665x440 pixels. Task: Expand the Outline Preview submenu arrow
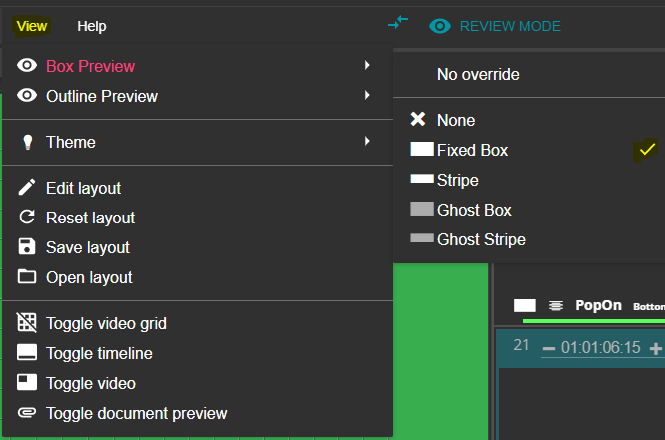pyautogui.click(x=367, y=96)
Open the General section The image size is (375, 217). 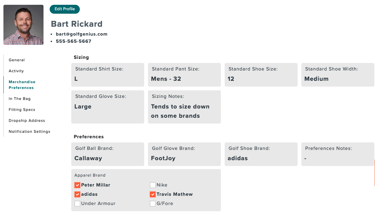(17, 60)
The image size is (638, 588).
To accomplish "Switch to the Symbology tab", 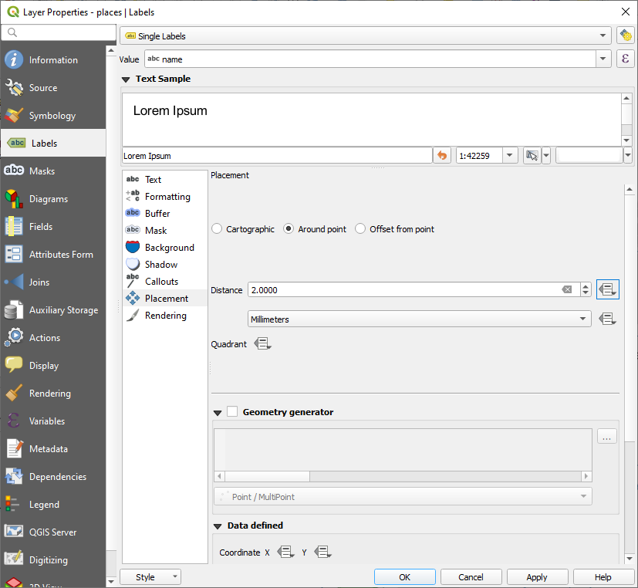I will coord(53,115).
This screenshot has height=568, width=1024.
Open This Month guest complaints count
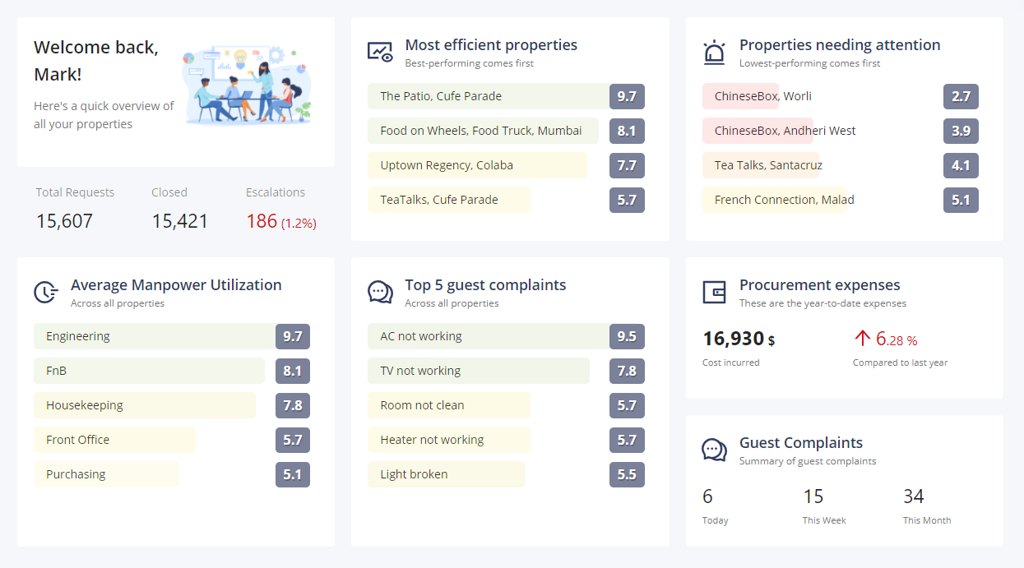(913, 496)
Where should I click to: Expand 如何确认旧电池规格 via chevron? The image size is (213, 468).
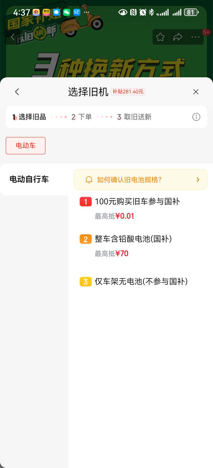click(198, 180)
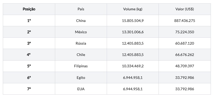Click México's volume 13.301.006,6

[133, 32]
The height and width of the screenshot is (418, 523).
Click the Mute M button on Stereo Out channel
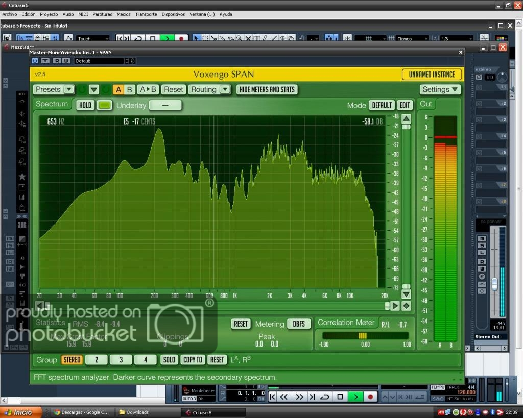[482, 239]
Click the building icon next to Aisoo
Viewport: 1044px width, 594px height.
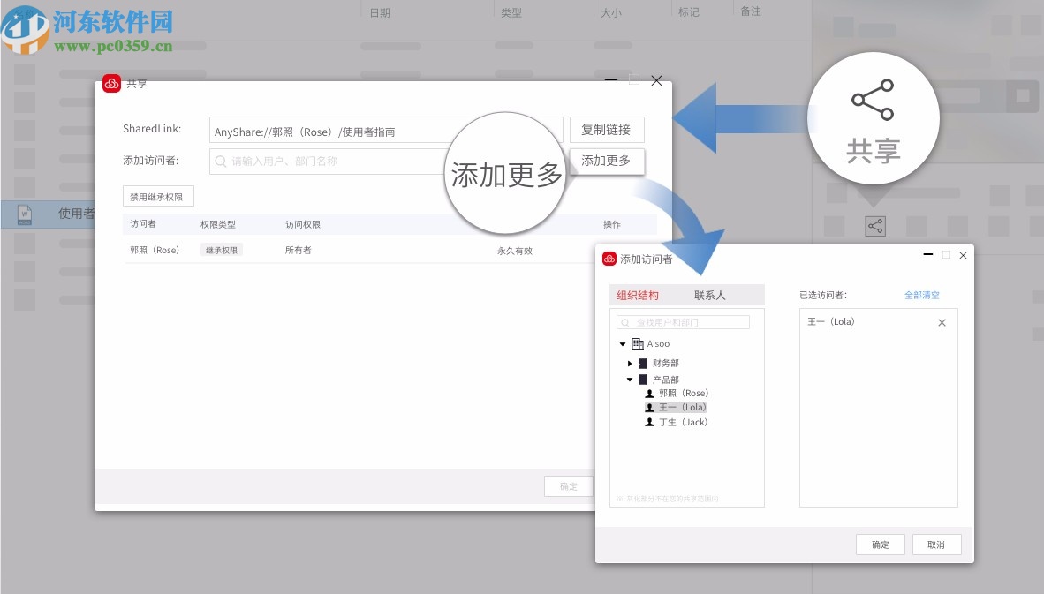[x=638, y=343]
════════════════
Starting with the line containing "The height and" and continuing through the end of the records, rewrite those lines with "screenshot" replaced by "capture" and everything else unchanged. Omit the pictures from your answer.

The height and width of the capture is (418, 523).
Click the Mute M button on Stereo Out channel
[482, 239]
Click the building icon next to Aisoo
Viewport: 1044px width, 594px height.
[x=638, y=343]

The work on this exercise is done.